# PROVIDED TEXT
************

A military hospital ship
arrived in New York on Monday as America’s coronavirus epicentre gears up for
the peak of the pandemic, with emergency restrictions extended as the national
death toll passed 3,000.
The USNS Comfort passes the Statue of Liberty as it enters New York Harbor during the outbreak of the coronavirus disease (COVID-19) in New York City, on March 30, 2020 |
The navy's 1,000-bed USNS
Comfort docked at a Manhattan pier as more American states enforced
stay-at-home orders after President Donald Trump abandoned
his Easter target for life returning to normal in the United States.
The 894 foot-long
vessel, which also has space for a dozen operating rooms, was greeted
by cheering crowds after departing Norfolk, Virginia on Saturday.
Its arrival came as Virginia,
Maryland and the capital Washington, DC, became the latest areas to restrict
citizens' movements, meaning almost three-quarters of Americans are now living,
or about to live, under various phases of lockdown.
On Sunday, Trump cancelled his
plans to re-open much of the United States by Easter – April 12 – and extended
social distancing guidelines until the end of April after his top scientists
confronted him with data on the rising coronavirus deaths.
He said America's death rate
was likely to increase for two weeks, describing as “horrible” a prediction by
senior scientist Anthony Fauci that COVID-19 could claim up to 200,000 lives.
Worst-affected New York is
ramping up hospital capacity and taking delivery of desperately needed medical
supplies as it races against time.
“We have been playing catch up from day one,”
Governor Andrew Cuomo told reporters.
“Don't fight today's fight.
Plan for two weeks, three weeks, four weeks from now when you're going to have
the apex, and make sure that we're in a position to win the battle,” he added.
The Comfort will care for New
Yorkers requiring intensive care unrelated to the coronavirus, easing the
burden on a hospital network overwhelmed by an influx of COVID-19 patients.
The US now has the highest
number of confirmed cases in the world – more than 163,000 according to a
running tally by Johns Hopkins University.
The virus has claimed more
than 3,000 lives in the country, including more than 1,200 in New York State.
Some 790 deaths have occurred
in New York City, the country's financial capital and the most populous US
city.
It is spreading to other
areas, notably New Jersey, Louisiana, Illinois and Florida, where Governor Ron
DeSantis said Monday he did not want passengers from the cruise ship Zaandam
suspected of having the virus “dumped” in his state.
New York opened a temporary
emergency hospital in the Javits convention centre with 2,900 beds on Monday. A
field hospital in Central Park is due to open Tuesday.
Four other sites have also
been approved to house patients discharged from hospitals to make way for
residents suffering from the novel coronavirus.

************

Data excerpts
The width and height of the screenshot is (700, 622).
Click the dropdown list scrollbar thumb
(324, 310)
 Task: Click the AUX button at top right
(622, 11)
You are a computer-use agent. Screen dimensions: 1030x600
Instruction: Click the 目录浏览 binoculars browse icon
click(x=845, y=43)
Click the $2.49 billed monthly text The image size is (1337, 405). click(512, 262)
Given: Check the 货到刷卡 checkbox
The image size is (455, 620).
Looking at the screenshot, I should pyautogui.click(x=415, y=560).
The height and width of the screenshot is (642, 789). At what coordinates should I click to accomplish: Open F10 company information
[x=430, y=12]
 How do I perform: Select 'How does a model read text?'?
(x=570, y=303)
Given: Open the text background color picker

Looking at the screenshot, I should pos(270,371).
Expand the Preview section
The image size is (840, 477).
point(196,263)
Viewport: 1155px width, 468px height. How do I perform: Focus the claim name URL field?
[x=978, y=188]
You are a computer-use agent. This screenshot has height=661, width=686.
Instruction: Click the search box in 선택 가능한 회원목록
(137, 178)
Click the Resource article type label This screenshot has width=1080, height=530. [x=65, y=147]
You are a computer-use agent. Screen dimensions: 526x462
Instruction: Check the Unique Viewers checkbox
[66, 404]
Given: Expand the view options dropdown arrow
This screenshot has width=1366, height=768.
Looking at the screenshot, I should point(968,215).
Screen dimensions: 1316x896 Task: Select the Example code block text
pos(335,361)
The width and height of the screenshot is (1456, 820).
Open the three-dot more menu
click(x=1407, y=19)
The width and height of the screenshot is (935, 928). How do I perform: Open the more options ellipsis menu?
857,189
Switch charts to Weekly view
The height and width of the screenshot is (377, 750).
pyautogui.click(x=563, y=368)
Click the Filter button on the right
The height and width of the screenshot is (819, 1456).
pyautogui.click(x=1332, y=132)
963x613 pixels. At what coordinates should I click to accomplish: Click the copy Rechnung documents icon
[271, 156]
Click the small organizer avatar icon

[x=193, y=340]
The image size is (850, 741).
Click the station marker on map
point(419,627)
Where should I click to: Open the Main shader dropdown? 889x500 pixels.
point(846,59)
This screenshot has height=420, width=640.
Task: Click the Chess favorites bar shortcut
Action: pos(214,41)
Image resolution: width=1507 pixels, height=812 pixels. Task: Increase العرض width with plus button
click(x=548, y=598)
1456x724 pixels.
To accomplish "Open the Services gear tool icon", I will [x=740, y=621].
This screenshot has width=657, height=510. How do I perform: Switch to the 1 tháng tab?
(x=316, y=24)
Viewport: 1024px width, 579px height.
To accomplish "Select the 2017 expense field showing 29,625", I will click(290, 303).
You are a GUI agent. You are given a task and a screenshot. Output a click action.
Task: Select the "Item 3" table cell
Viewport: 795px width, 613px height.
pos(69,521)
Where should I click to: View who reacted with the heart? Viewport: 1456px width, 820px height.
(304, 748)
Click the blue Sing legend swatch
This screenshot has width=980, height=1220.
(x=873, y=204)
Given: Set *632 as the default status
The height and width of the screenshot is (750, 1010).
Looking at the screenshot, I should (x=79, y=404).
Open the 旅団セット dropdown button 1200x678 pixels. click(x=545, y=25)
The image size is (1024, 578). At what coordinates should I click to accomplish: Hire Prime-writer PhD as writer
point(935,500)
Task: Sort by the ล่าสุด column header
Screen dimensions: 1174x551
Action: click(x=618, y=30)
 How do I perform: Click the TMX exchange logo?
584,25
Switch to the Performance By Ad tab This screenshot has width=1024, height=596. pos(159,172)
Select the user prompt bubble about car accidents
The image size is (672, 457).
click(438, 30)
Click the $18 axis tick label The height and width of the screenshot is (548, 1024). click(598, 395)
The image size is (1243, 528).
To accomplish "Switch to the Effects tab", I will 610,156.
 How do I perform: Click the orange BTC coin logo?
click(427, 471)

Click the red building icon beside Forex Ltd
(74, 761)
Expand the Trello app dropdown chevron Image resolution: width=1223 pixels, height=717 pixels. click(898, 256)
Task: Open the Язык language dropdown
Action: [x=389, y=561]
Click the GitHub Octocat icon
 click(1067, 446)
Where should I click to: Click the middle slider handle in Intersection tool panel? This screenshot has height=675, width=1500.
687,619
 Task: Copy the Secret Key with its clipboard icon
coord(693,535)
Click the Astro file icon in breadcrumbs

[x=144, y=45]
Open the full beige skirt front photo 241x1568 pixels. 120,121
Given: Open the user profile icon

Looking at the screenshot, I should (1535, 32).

************

# HOW TO COMPLETE THIS TASK
Reproduce the stretch of the hospital ship article from "The Comfort will" through "of COVID-19 patients.".

# ANSWER BOX
The Comfort will care for New
Yorkers requiring intensive care unrelated to the coronavirus, easing the
burden on a hospital network overwhelmed by an influx of COVID-19 patients.